I’ve been testing a variety of strictly hypothetical automated systems from the mundane (microgrants for Canada Day celebrations) to the dystopian (automated issuance of quarantine orders). You’re welcome to see my test score sheet here as it evolves, though I don’t have all of the explanations available. If you want to pitch in and help test out the tool, leave a comment below, DM me or message me on LinkedIn and I’ll grant you access.
The AIA as designed still needs a lot of work and testing, both with the questions and the scoring system. For example:
- The test biases heavily against systems that determine their own criteria to make a decision. Is this fair? Are humans necessarily better at determining criteria for making a decision?
- There is no reference to cultural or linguistic integrity of a community; should there be?
- Is the scoring system too strict? Not strict enough? Should we err on the side of caution for a couple of years and then evaluate?
Assigning a quantitative score for something unquantifiable is inherently subjective and muddied with bias, in this case my biases stemming from the fact that I am a highly privileged, white, urban male. This doesn’t stop the method from being wrong, it just means that it needs significant consultation and diverse perspectives so that this bias is hammered out as much as possible. They introduce some rough comparability where otherwise there is none, but in a democratic society, they have to be scored in a way that is reflective of a diverse set of priorities and worldviews. As Hillary Hartley said: “ Including diverse voices from a range of communities, geographies, and realities is critical to understanding the populations we serve.” Arbitrary scoring systems are used for procurement or hiring boards in a variety of sectors.
One assessment of many
“It takes many good deeds to build a good reputation, and only one bad one to lose it.” — Benjamin Franklin
If you’re sitting in government, I understand how all of this might seem like a bit of a pain. An AIA enters a complex architecture of documentation that surrounds deploying a system in government. A legal opinion, a Privacy Impact Assessment, a reference architecture, a cybersecurity assessment, are just some of the documentation that needs doing, and that certainly is difficult to do in a culture that is rapidly changing to just “build the thing.” Each of these have to be maintained as the program or system evolves and that’s a lot of bureaucratic overhead for a project. Some of the questions asked by the AIA will be answered by these other documents; in those cases, feel free to copy and paste content.

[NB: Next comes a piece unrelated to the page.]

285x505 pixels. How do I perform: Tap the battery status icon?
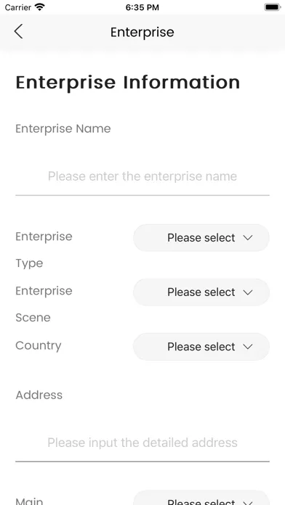(x=273, y=7)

But at the same time it’s important to remember that these systems impact at scale, and as you can see in Ipsos Public Affairs’ 2017 report, aren’t highly trusted. Most implementations will not be innocuous. Striking a balance between helping institutions think through consequences whilst preventing unnecessary paper burden is never easy, so I’ll be sure to revisit the process based on feedback from the first several institutions undertake it from start to finish.

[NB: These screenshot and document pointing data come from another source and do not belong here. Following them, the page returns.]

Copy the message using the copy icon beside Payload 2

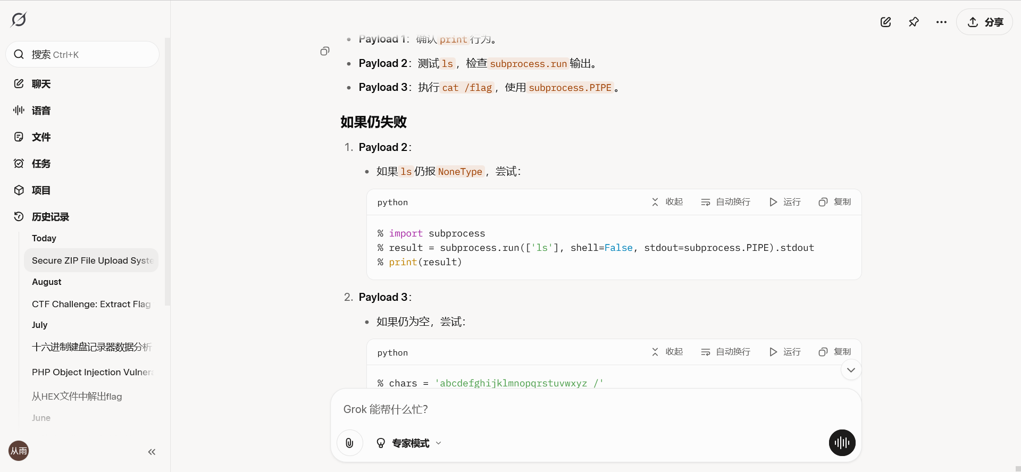coord(325,51)
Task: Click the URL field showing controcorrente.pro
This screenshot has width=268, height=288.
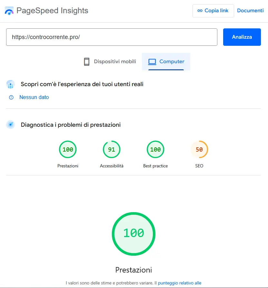Action: click(112, 37)
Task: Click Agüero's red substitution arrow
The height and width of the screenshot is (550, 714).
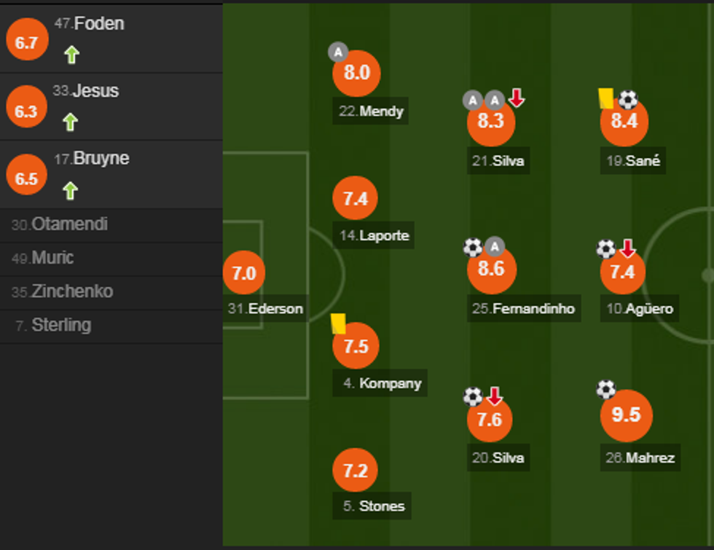Action: click(x=627, y=249)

So how much analysis is enough? No idea. Unless I’m mistaken, AIAs are largely uncharted territory. Barring classified information, the AIAs should be available to researchers and the general public on our Open Government Portal. So it would need to stand up to scrutiny and comment by experts. That the AIAs are drafted in the design stage provides the opportunity for civil society to weigh in early. Over time, as tools like these proliferate across jurisdictions, I’m confident that a best practice will emerge. In the meantime we’ll need some departments to be process guinea pigs.
Technology is quickly becoming the clockworks of statecraft; how we build our systems will determine how we build our society of the future. New tools and approaches to governance are required to ensure that public sector actors reflect on the impact of what they do. I foresee AIAs taking shape as important tools of governance in the near term, so it’s important that we have a collective discussion on what they should look like. This is just the start of that discussion.